### Problema a resolver
Edita el tramo del texto sobre el libro de Watson que va de "Nos proponemos seguir" a "el siglo veintidós.", y pon "Kerouac" en lugar de "Ginsberg".

### Fragmento del texto
————————

Sé bien que este es un prólogo demasiado extenso para comentar un libro que merecería ser leído, sobre todo por aquellos que han sido contaminados por la perversa memoria de los argentinos: Historia intelectual del siglo XX, de Peter Watson. La primera edición inglesa lleva el título de A terrible beauty. A history of the People and Ideas that Shaped the Modern Mind. El siglo veinte es de una belleza terrible. Watson cita a Yeats: "Todo ha cambiado, cambió por completo / una belleza terrible ha nacido". Cita que merece complementarse con una del Eclesiastés: "...quien acumula ciencia, acumula dolor...". Y otra, de Bertrand Russell: "La historia nos enseña que los hechos del hombre nunca son definitivos; la perfección no existe, ni un insuperable saber último". Y una tercera, de Bertolt Brecht: "Tal vez sea un error mezclar vinos distintos, pero el viejo saber y el nuevo bien se mezclan".
Me parece necesario indicar que el término intelectual, al menos para nosotros, está usado en un sentido restringido. Es decir, en lugar de poner el acento en las guerras y grandes desastres que, por otra parte, aún perduran, Peter Watson lo pone en los descubrimientos científicos, en las nuevas formas del pensamiento, y en todo aquello que se modificó sustancialmente en el terreno de la artes en general.
Nos proponemos seguir hablando de este libro, aún con aquellas discrepancias que podamos tener con él. Recomendamos, mientras tanto, a quienes ya lo tengan o a los que puedan adquirirlo, que lean las páginas dedicadas a lo que significó el "Howl" de Ginsberg para toda una generación, o las que hablan de las relaciones de Heidegger con Hannah Arendt como nunca antes habíamos leído, o las que destacan a Orwell y a Mailer como quienes alertaron a la sociedad sobre lo que ocurriría en las primeras (Orwell) y en las siguientes (Mailer) décadas de ese siglo, el veinte, que es el que sentimos como propio, el nuestro, porque los años que hemos vivido de este siglo, el veintiuno, son como una yapa que nos complace pero a la vez nos resulta algo extraña, lo mismo que si alguien nos pudiese ofrecer una improbable máquina del tiempo que nos permitiese la quimera de vivir el siglo veintidós.

————————

(Registros extraídos)
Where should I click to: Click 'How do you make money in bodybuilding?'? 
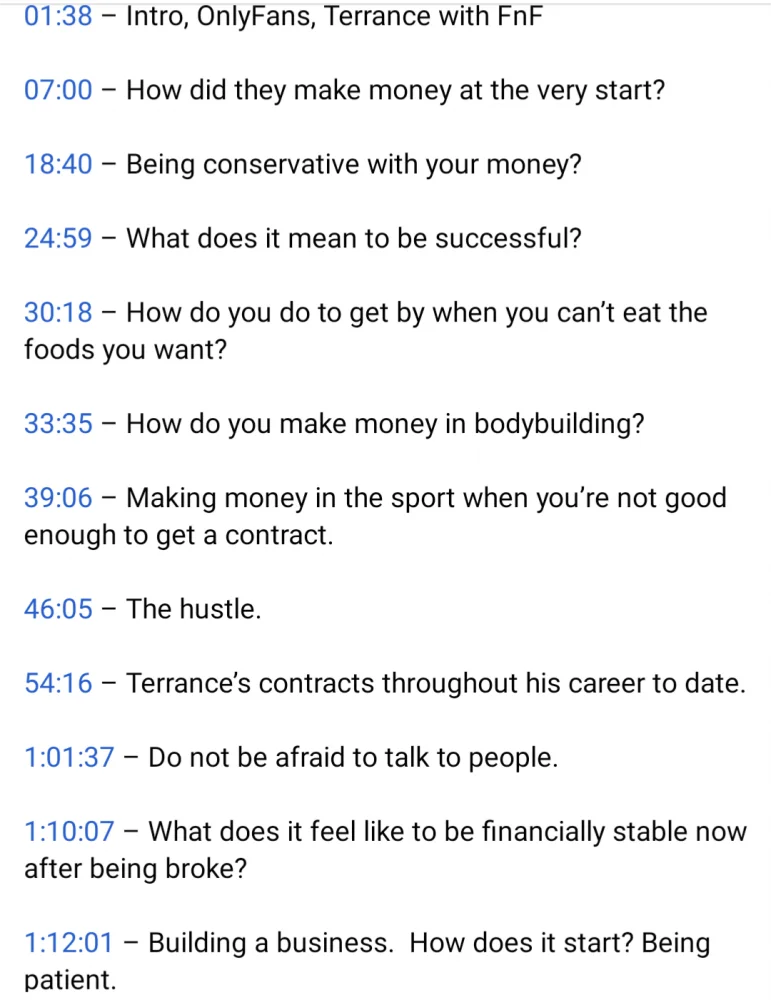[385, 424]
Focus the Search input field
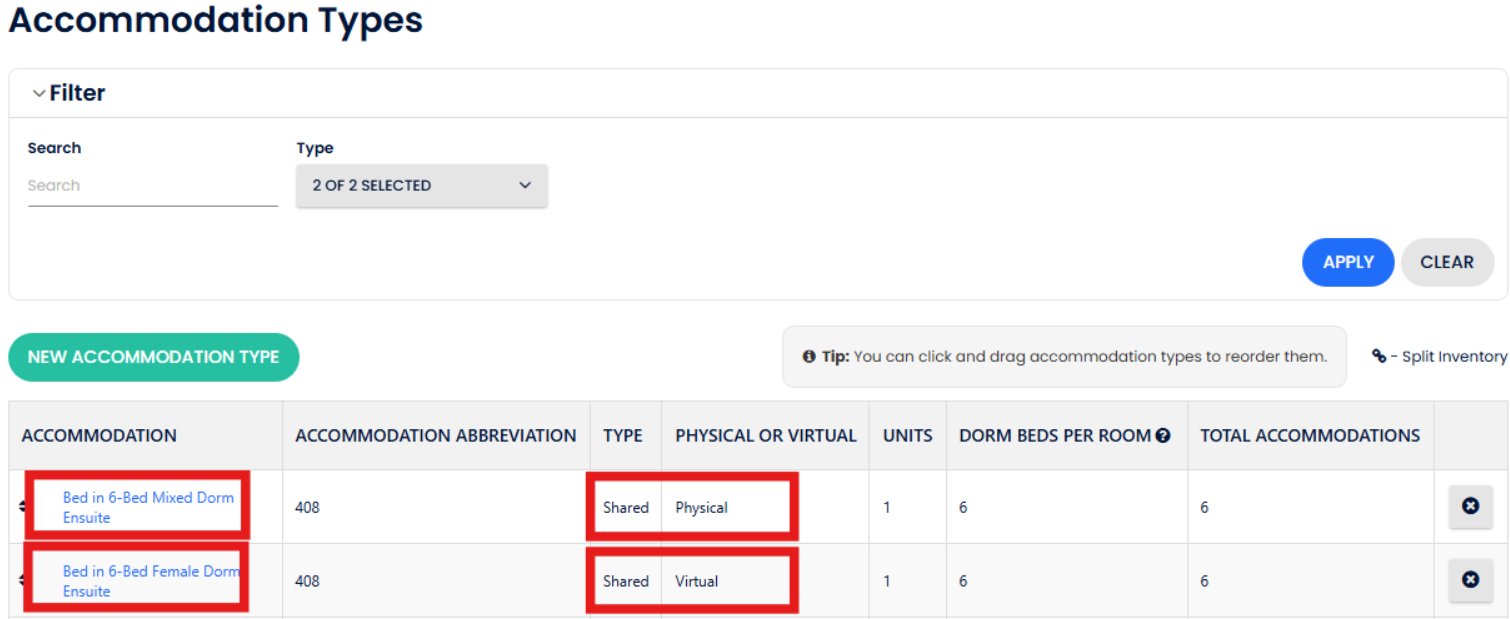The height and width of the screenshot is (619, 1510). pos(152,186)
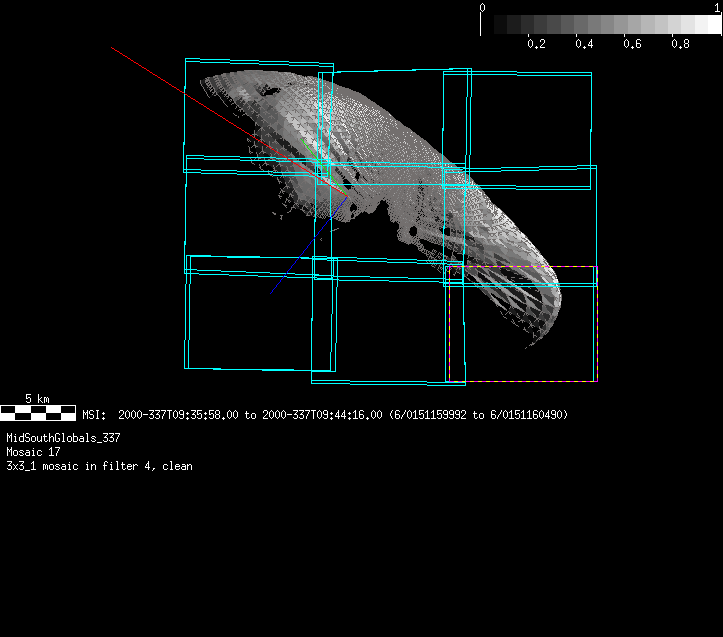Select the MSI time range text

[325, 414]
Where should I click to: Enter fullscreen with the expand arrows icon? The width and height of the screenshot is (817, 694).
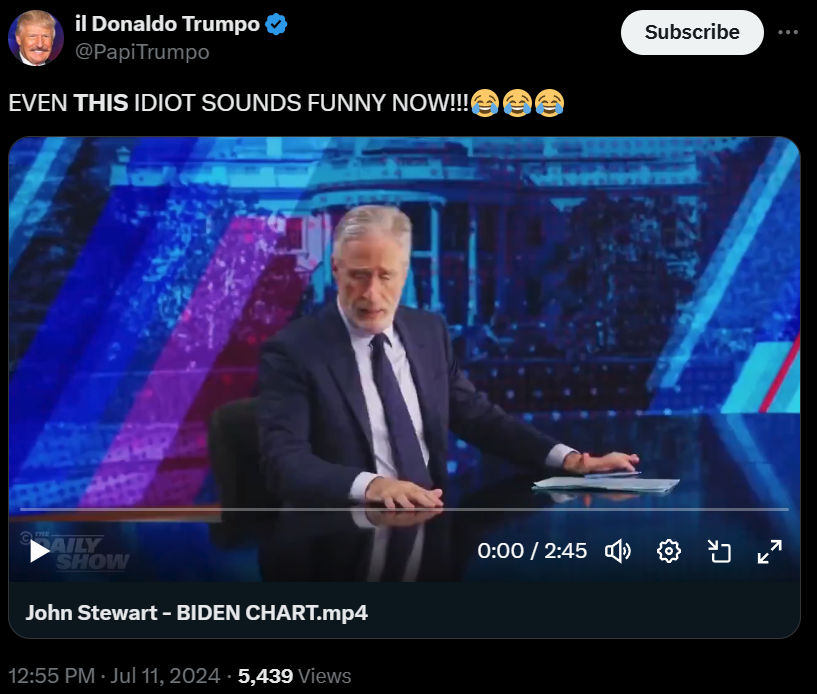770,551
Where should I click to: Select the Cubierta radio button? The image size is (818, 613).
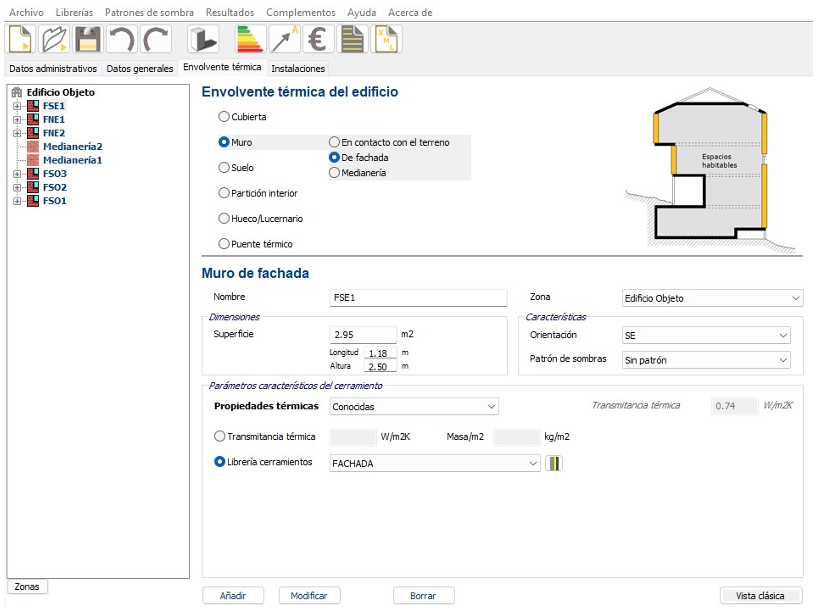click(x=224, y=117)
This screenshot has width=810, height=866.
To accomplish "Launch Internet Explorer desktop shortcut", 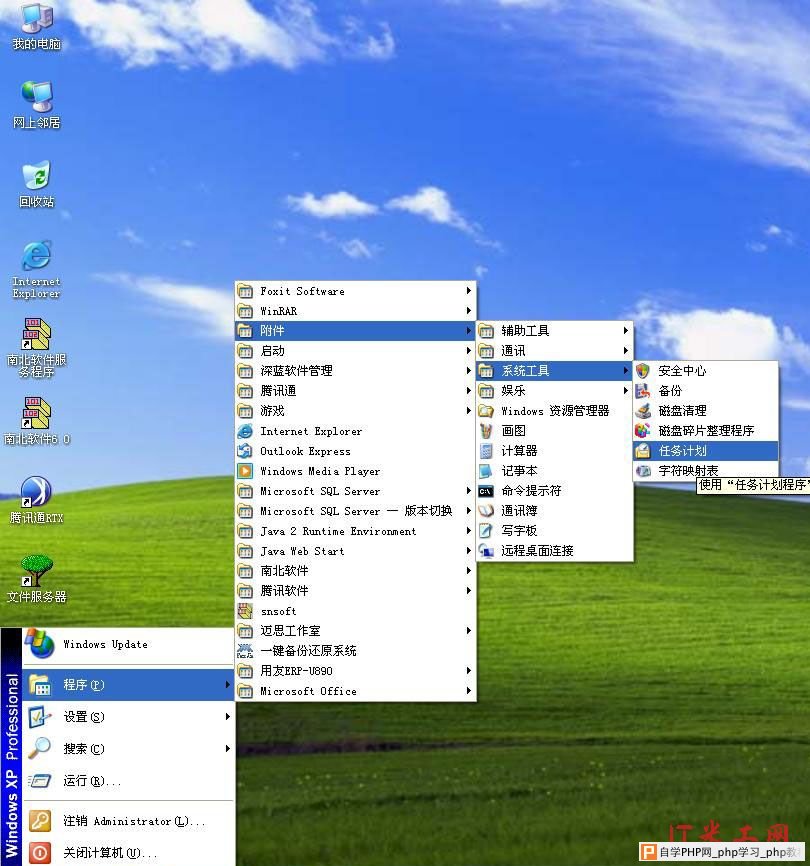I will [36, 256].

————————

### Respuesta a continuación
Nos proponemos seguir hablando de este libro, aún con aquellas discrepancias que podamos tener con él. Recomendamos, mientras tanto, a quienes ya lo tengan o a los que puedan adquirirlo, que lean las páginas dedicadas a lo que significó el "Howl" de Kerouac para toda una generación, o las que hablan de las relaciones de Heidegger con Hannah Arendt como nunca antes habíamos leído, o las que destacan a Orwell y a Mailer como quienes alertaron a la sociedad sobre lo que ocurriría en las primeras (Orwell) y en las siguientes (Mailer) décadas de ese siglo, el veinte, que es el que sentimos como propio, el nuestro, porque los años que hemos vivido de este siglo, el veintiuno, son como una yapa que nos complace pero a la vez nos resulta algo extraña, lo mismo que si alguien nos pudiese ofrecer una improbable máquina del tiempo que nos permitiese la quimera de vivir el siglo veintidós.